## Input
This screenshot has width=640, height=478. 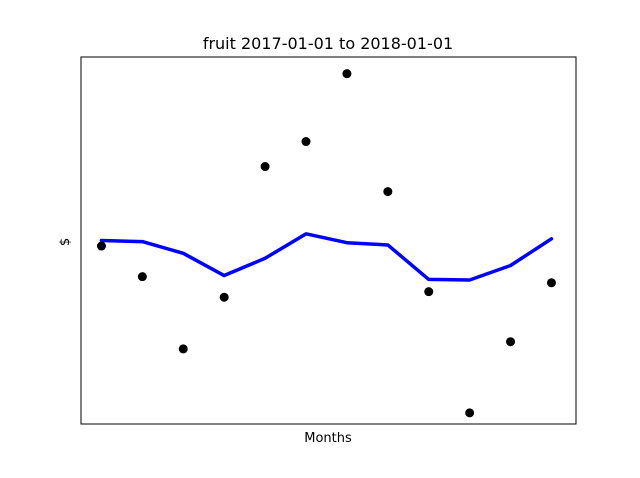 I want to click on y-axis-label: $, so click(x=66, y=242).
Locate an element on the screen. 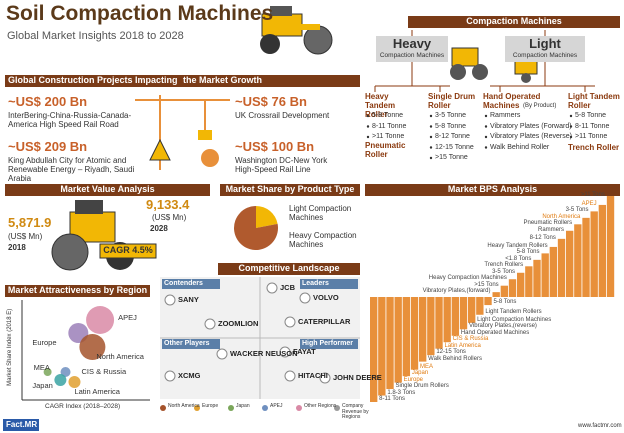 The image size is (624, 433). column-title: Single Drum Roller is located at coordinates (452, 101).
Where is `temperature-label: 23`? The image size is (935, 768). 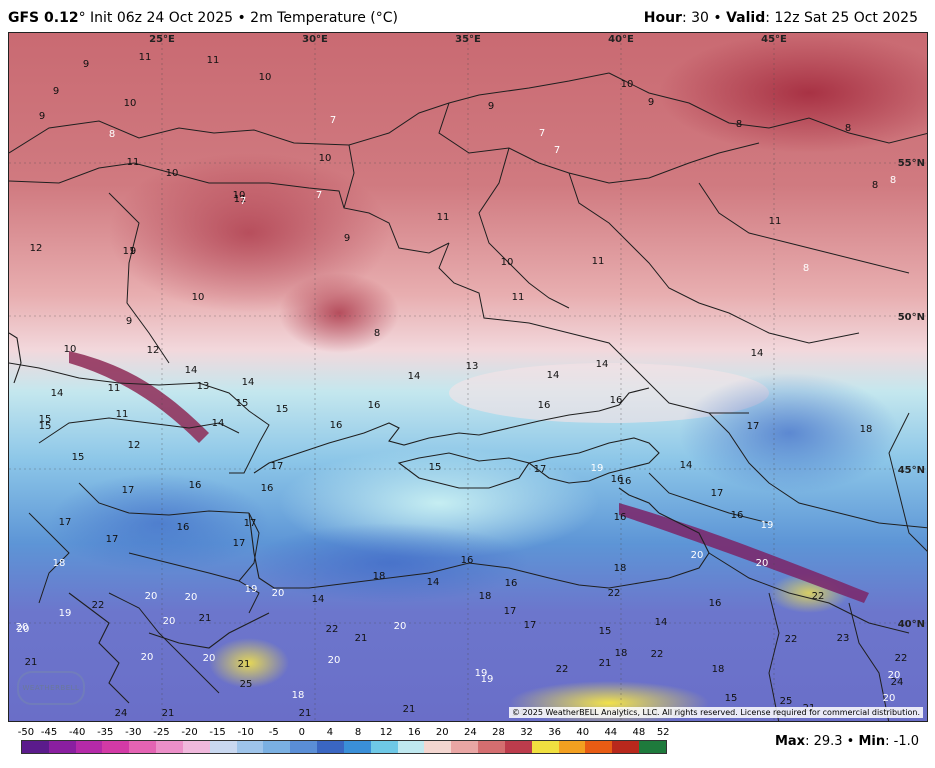
temperature-label: 23 is located at coordinates (844, 638).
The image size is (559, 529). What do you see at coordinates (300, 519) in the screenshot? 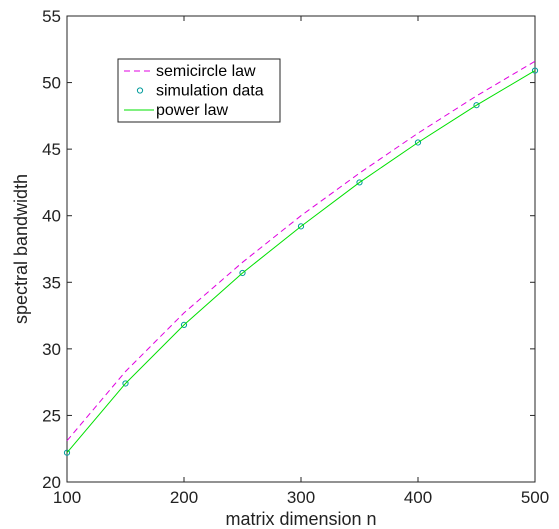
I see `x-axis-label: matrix dimension n` at bounding box center [300, 519].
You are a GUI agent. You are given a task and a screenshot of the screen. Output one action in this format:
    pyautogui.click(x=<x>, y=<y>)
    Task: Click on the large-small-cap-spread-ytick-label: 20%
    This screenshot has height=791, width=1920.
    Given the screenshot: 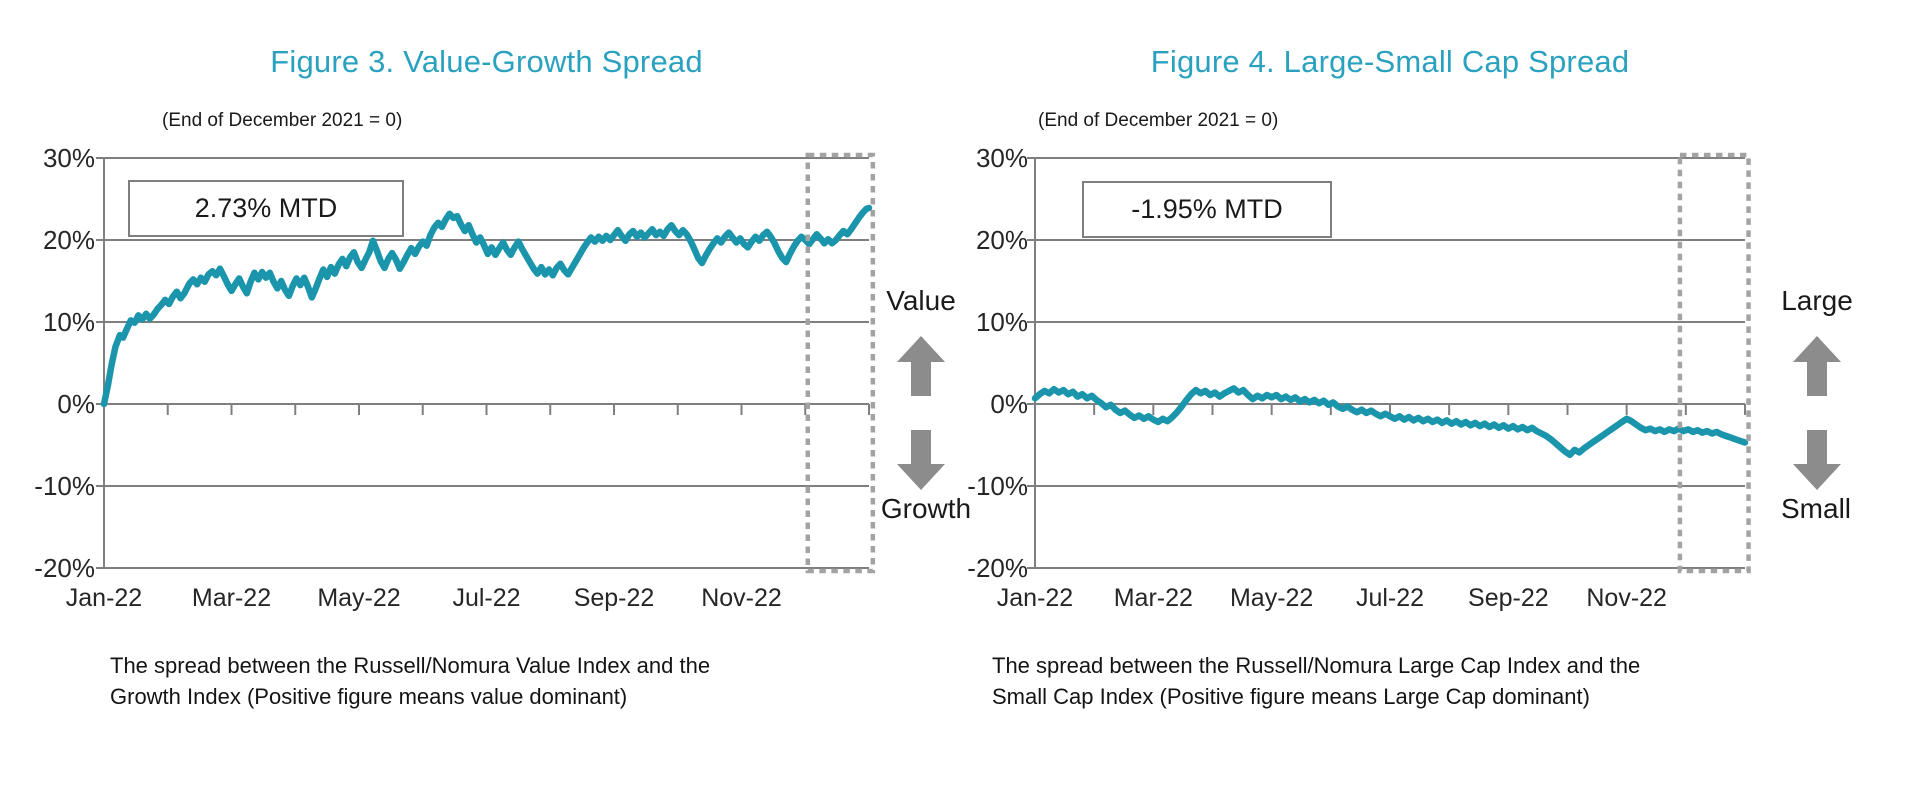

## Exercise requirements
Please lay out the stretch from the line containing "You are a GUI" through the last line above as a Markdown table with the columns Row and Line, one line per row, skipping any blank lines and leaving the pictures out.

## Solved exercise
| Row | Line |
|---|---|
| 1 | You are a GUI agent. You are given a task and a screenshot of the screen. Output one action in this format: |
| 2 |     pyautogui.click(x=<x>, y=<y>) |
| 3 |     Task: Click on the large-small-cap-spread-ytick-label: 20% |
| 4 |     This screenshot has height=791, width=1920. |
| 5 |     Given the screenshot:  |